Transferring a balance does carry an upfront cost, usually 3% to 5% of the transferred amount. Further, if you miss a payment, the promotional rate could be revoked, meaning you’ll gain little or nothing from having made a transfer. (Promotional-rate cards also tend to offer regular enticements to make additional purchases using the card. Ignore those enticements to avoid going further into debt.)

Ready, set, go

Once you’re clear about how much you owe on each debt and the interest rates and minimum payments, you can plot your strategy. Whether you choose the snowball or the avalanche, the initial step is the same: Calculate a realistic amount — beyond the total of your required minimum monthly payments — that you can commit toward debt payoff until all your non-mortgage debt is paid in full.

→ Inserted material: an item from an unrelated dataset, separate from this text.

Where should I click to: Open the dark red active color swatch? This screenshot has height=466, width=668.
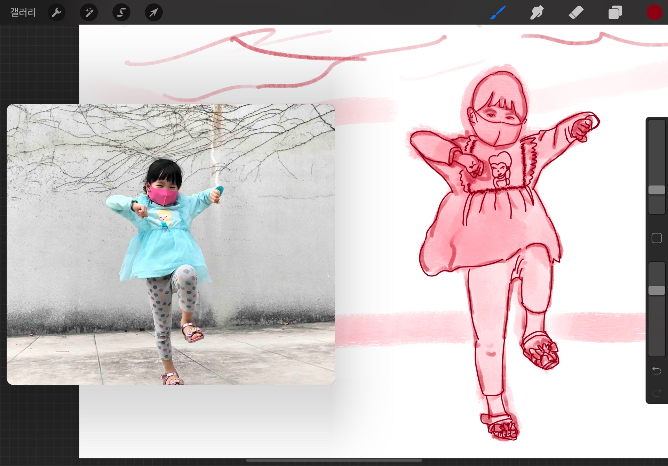(654, 13)
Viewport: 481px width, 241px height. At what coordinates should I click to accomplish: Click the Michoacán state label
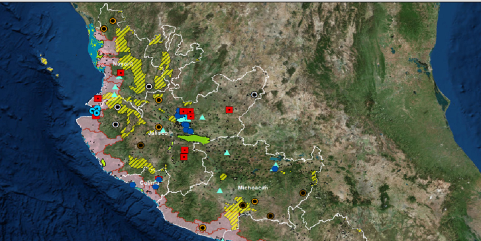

Let’s assume it’s $200. With either the snowball approach or the avalanche, you will make the minimum monthly payments on each debt except one. For that one — either the smallest debt (snowball) or the one with the highest interest rate (avalanche) — you will accelerate the payoff by applying the extra $200 a month in addition to paying the minimum.

Once that initial debt is paid in full, allocate the freed-up cash flow toward the next debt on your list.

Pros and cons

From a mathematical standpoint, the avalanche approach is more efficient than the snowball. Because it attacks higher-interest debt first, the avalanche will result in less interest being paid overall.

However, the snowball approach provides a crucial benefit the avalanche doesn’t — namely, a sense of accomplishment that begins earlier in the process. By targeting the smallest debt first, then moving to the next smallest, and so on, the snowball typically racks up one or more “paid in full” victories well before the avalanche does.

In the example shown in the table below, the snowball wipes out the first debt in just nine months, as compared to 17 months with the avalanche method. Such early victories can help sustain the motivation to stick with a debt-payment plan.

Whether the snowball approach or the avalanche is better for you depends on several factors, including the type and number of debts you’ve accumulated and whether you’re able to “restructure” some of those debts by transferring them to a zero-rate card (and how long the zero-rate period lasts). Other factors include your level of personal discipline and how much “discretionary” money you have available to start attacking your debt.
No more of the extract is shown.